Supplied records -
|---|

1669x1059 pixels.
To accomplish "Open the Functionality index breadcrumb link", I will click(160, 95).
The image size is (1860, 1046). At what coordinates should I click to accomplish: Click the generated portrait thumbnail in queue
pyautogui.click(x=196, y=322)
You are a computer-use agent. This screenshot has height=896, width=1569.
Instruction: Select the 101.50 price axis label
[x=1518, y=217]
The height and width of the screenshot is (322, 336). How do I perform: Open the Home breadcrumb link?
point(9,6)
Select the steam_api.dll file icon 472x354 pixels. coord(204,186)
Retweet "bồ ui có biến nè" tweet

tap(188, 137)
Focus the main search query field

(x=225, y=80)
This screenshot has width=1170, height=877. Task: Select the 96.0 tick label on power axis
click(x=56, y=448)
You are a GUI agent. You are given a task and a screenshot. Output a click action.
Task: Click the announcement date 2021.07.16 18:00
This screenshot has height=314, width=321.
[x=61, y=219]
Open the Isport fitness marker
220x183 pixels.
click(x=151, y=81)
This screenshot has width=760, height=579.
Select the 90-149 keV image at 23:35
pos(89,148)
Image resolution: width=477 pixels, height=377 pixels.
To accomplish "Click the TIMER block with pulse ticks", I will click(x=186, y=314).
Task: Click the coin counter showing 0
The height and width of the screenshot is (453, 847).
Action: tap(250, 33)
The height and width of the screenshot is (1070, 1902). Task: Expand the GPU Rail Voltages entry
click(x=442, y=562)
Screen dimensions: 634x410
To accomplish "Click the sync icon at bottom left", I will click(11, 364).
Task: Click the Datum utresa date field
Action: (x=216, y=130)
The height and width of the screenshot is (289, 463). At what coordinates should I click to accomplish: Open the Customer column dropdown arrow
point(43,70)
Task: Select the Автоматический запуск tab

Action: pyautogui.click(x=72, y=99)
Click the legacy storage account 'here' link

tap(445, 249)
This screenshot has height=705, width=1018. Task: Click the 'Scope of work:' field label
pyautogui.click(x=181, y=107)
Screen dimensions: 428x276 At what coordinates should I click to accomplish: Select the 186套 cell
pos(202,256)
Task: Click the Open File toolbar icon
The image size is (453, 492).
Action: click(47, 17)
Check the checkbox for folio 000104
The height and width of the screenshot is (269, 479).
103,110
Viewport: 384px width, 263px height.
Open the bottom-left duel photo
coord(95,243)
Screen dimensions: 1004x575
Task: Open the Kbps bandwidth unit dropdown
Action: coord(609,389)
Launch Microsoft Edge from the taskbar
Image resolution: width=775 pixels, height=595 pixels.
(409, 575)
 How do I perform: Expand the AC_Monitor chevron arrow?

|---|

Aim of the exercise - Put every line of the records above into a JSON list of strings, one string per line, leaving out blank lines.

Solution to the exercise -
[
  "1669x1059 pixels.",
  "To accomplish \"Open the Functionality index breadcrumb link\", I will click(160, 95).",
  "The image size is (1860, 1046). At what coordinates should I click to accomplish: Click the generated portrait thumbnail in queue",
  "pyautogui.click(x=196, y=322)",
  "You are a computer-use agent. This screenshot has height=896, width=1569.",
  "Instruction: Select the 101.50 price axis label",
  "[x=1518, y=217]",
  "The height and width of the screenshot is (322, 336). How do I perform: Open the Home breadcrumb link?",
  "point(9,6)",
  "Select the steam_api.dll file icon 472x354 pixels. coord(204,186)",
  "Retweet \"bồ ui có biến nè\" tweet",
  "tap(188, 137)",
  "Focus the main search query field",
  "(x=225, y=80)",
  "This screenshot has width=1170, height=877. Task: Select the 96.0 tick label on power axis",
  "click(x=56, y=448)",
  "You are a GUI agent. You are given a task and a screenshot. Output a click action.",
  "Task: Click the announcement date 2021.07.16 18:00",
  "This screenshot has height=314, width=321.",
  "[x=61, y=219]",
  "Open the Isport fitness marker",
  "220x183 pixels.",
  "click(x=151, y=81)",
  "This screenshot has width=760, height=579.",
  "Select the 90-149 keV image at 23:35",
  "pos(89,148)",
  "Image resolution: width=477 pixels, height=377 pixels.",
  "To accomplish \"Click the TIMER block with pulse ticks\", I will click(x=186, y=314).",
  "Task: Click the coin counter showing 0",
  "The height and width of the screenshot is (453, 847).",
  "Action: tap(250, 33)",
  "The height and width of the screenshot is (1070, 1902). Task: Expand the GPU Rail Voltages entry",
  "click(x=442, y=562)",
  "Screen dimensions: 634x410",
  "To accomplish \"Click the sync icon at bottom left\", I will click(11, 364).",
  "Task: Click the Datum utresa date field",
  "Action: (x=216, y=130)",
  "The height and width of the screenshot is (289, 463). At what coordinates should I click to accomplish: Open the Customer column dropdown arrow",
  "point(43,70)",
  "Task: Select the Автоматический запуск tab",
  "Action: pyautogui.click(x=72, y=99)",
  "Click the legacy storage account 'here' link",
  "tap(445, 249)",
  "This screenshot has height=705, width=1018. Task: Click the 'Scope of work:' field label",
  "pyautogui.click(x=181, y=107)",
  "Screen dimensions: 428x276 At what coordinates should I click to accomplish: Select the 186套 cell",
  "pos(202,256)",
  "Task: Click the Open File toolbar icon",
  "The image size is (453, 492).",
  "Action: click(47, 17)",
  "Check the checkbox for folio 000104",
  "The height and width of the screenshot is (269, 479).",
  "103,110",
  "Viewport: 384px width, 263px height.",
  "Open the bottom-left duel photo",
  "coord(95,243)",
  "Screen dimensions: 1004x575",
  "Task: Open the Kbps bandwidth unit dropdown",
  "Action: coord(609,389)",
  "Launch Microsoft Edge from the taskbar",
  "Image resolution: width=775 pixels, height=595 pixels.",
  "(409, 575)",
  " How do I perform: Expand the AC_Monitor chevron arrow?"
]